第十章 成せば成る!
「なんとか、希望が見えましたね。」
会議が終了し、セナはケントに微笑んで言った。ケントも小さくうなずく。
コダの報告後、緊急会議がもたれた。現状報告の中でケントを打ちのめしたのは、ニトラのタクへの敵対心、それによって引き起こされた最悪の結果だった。
会議の途中、ルルからコダへの通信があり、タクの生存が確認され、ニトラも調査団に引き受けられただろうと言うことだった。
「セナ、本当にすまない………。」
「いえ、とんでもない。」
セナは、ニトラのことはよく知らない。でも、ケントの家の者を悪く言うことは、したくない。
「何でも器用にやる子なんだ。自分から行きたいって、熱意があったので行かせたのだが………。」
「ケントさんは、ニトラさんの前で、タクの話しはしましたか?」
コダが、話しに加わった。
「ああ、先日の剣術大会、タクは立派だなという話しはしたよ。」
「それですね。」
「………?」
「嫉妬、です。」
「ああ、そうか………。」
ご当主様はいろいろ大変だけど、そういう所も見抜いて、しっかりなさってくださいねと、コダにチクリとやられた。
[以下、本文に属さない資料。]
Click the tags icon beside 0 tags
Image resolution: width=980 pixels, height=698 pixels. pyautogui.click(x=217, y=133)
「でも、私も人の事ばかり、言えないんですよ。ルルに料理なんて………、求められると思ってなかったから………。」
「えっ?何か問題あるのか?」
セナは、ルルのことなら良くわかる。明るく気の付く、有能な魔法使いだ。
「何かって、そりゃ、あの子の料理ですよ。ルルの料理は凄いから。」
「凄く旨い、ではないのか?」
コダは、ふるふると首を振った。
「上等の肉をゴムのようにしたり、チーズを石のようにしたりする、凄い、です。」
「は??」
コダは、人間誰でも得手不得手があると、あまり気にしてなかったので、最近では一切させてなかった。
それが、こんなことになろうとは。まずい料理で、魔物を激怒させはしないか………。
「まあ、タクもついてるし。………任せるしか、ないじゃないか。」
そうだ、任せるしかない。
タクも、ルルの凄さにすぐ気づいた。
タクの周りにいる女性は、母キナを筆頭に、料理上手な人が多い。セナの妻であるマリカは、使用人が作る食事を喜んでいただくが、子どもたちのおやつはよく手作りしていて、パイやケーキは絶品だ。ミリヤやリリヤも、母に教わって上手に作れる。
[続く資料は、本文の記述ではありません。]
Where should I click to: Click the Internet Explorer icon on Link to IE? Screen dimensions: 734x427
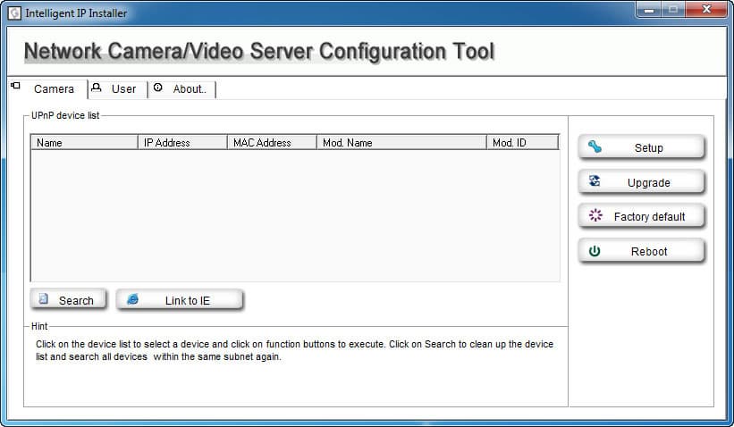[133, 299]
ルルは料理が出来ると、勝手に決めつけて、申し訳なかった。しかし、これ程とは………。
雑なのではない。一生懸命やっている。しかしできるものはすべて、固くて苦い、食べれるものでない。
「あれー?おっかしいなー?」
幸い、材料となるカムリファスの実はたくさんある。だけど、無限にはない。タウロタに十分食べさせたら、薬とするため町に持って帰りたいのだ。
しかし、何か幸いするかわからない。ルルの様子を見かねて、キリルが手伝いだした。父と二人で生きていたキリルは、料理もそこそこ出来た。加えて、ルルの持ち込んだ鍋や包丁といった道具に、カムリファスが興味を持った。
気づけば、ルルは指示するのみ、キリルとカムリファスが楽しそうに料理をしだし、これで次々、旨いものを作れるようになっていった。
「ねえ、タク。これ食べて。」
ホカホカと、湯気の出てる煮物。一口食べると。
「………う、旨い!」
それは、衝撃的に味だった。ルルのアイデアで、シリル・ガリルドの特産品、トル酒をふんだんに使って煮物にしたという。カムリファスの実の、苦さとニオイが消されて、まろやかな煮物になっている。
「これで、行けるんじゃない?」
「うん、これなら大丈夫。」
「でしょ!すごいね、成せば成るってね。」
(いや、あなたがしたんじゃないでしょう………。)
こうして、美味しい料理は出来上がった。
後は、如何にして、タウロタに食べさせるかである。